Aim 1:
Using the loan agreement excerpt, answer these:
(a) What is the highest Leverage Ratio allowed as of the last day of any fiscal quarter?
(b) By what multiple is rental or lease expense counted in the Leverage Ratio?
(c) Which section of the Loan Agreement is deleted and replaced?
Aim 2: Return, word for word, the part of the loan agreement excerpt that opens with the words containing "11.1.3 Leverage Ratio." and closes with "5.00 to 1.0.".

11.1.3 Leverage Ratio. The Leverage Ratio for the Company and its Subsidiaries on a consolidated basis, as of the last day of any fiscal quarter, shall not be greater than 5.00 to 1.0.
As used herein:
Leverage Ratio” means, as of the last day of any fiscal quarter, the ratio for the Company and its Subsidiaries on a consolidated basis of: (a) (i) the then outstanding principal balance of all Funded Debt, minus (ii) the sum of the then outstanding principal balance of the New Vehicle Floorplan Loans, New Vehicle Swing Line Loans, Used Vehicle Floorplan Loans, Used Vehicle Swing Line Loans, Funded Debt permitted under subsection (o) of Section 13.10 (but only to the extent constituting floor plan financing) and Funded Debt permitted under subsection (p) of Section 13.10, plus (iii) eight times rental or lease expense for the Measurement Period ending on such date; to (b) (i) EBITDAR for the Measurement Period ending on such date, minus (ii) interest expense with respect to the New Vehicle Floorplan Loans, New Vehicle Swing Line Loans, Used Vehicle Floorplan Loans, Used Vehicle Swing Line Loans, Funded Debt permitted under subsection (o) of Section 13.10 (but only to the extent constituting floor plan financing) and Funded Debt permitted under subsection (p) of Section 13.10 for the Measurement Period ending on such date.

5.    Landlord’s Consents. Section 12.13 of the Loan Agreement is deleted and replaced with the following:
12.13    Landlord’s Consents. Promptly following the Closing Date and from time to time thereafter, each Borrower shall, and the Company shall cause each present and future Subsidiary to, use commercially reasonable efforts to obtain and deliver to Agent an agreement, release and consent to the security interest of Agent and the Lenders in the Collateral, in form and substance reasonably acceptable to Agent from any present or future owner or landlord of any real property leased by a Loan Party (other than a Silo Subsidiary) as lessee (each a “Landlord’s Consent”).

Source excerpt:
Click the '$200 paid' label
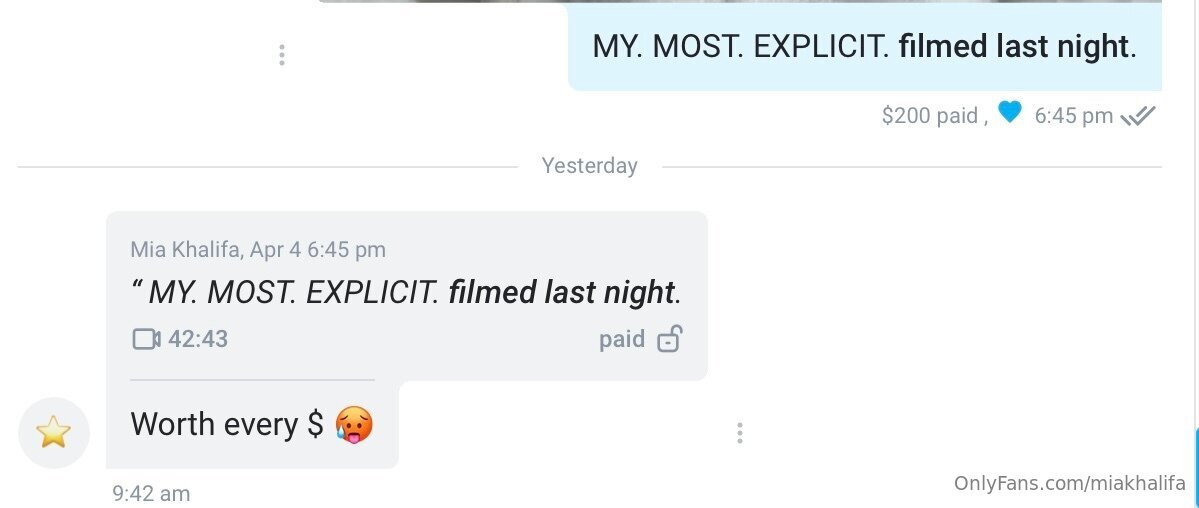Viewport: 1199px width, 508px height. tap(930, 116)
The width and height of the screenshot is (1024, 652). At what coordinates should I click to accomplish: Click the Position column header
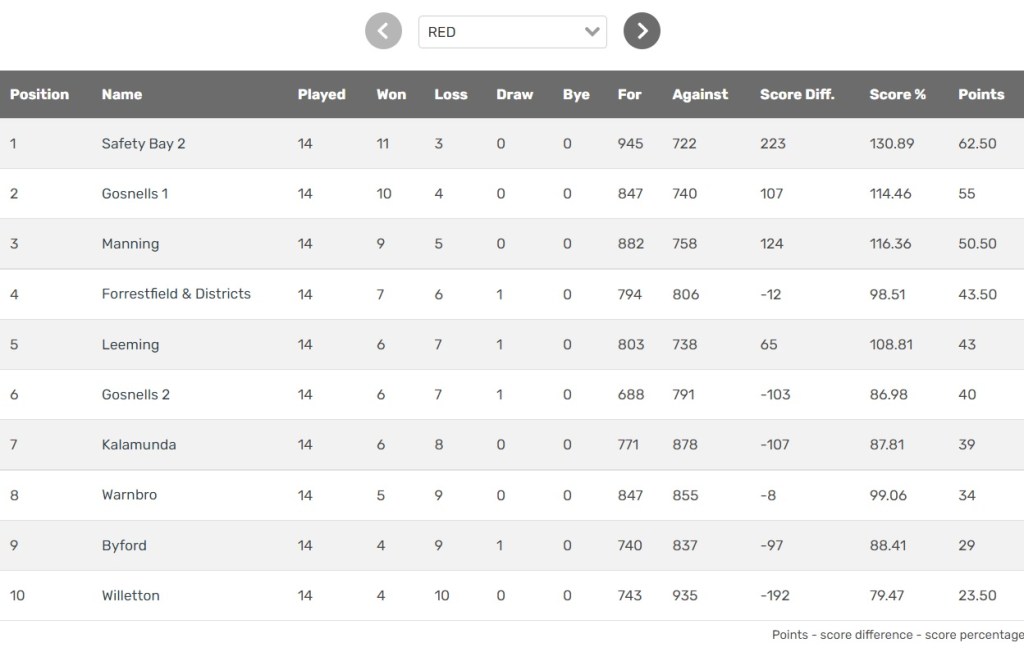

Exercise answer 1:
(a) 5.00 to 1.0
(b) Eight times
(c) Section 12.13

Exercise answer 2:
11.1.3 Leverage Ratio. The Leverage Ratio for the Company and its Subsidiaries on a consolidated basis, as of the last day of any fiscal quarter, shall not be greater than 5.00 to 1.0.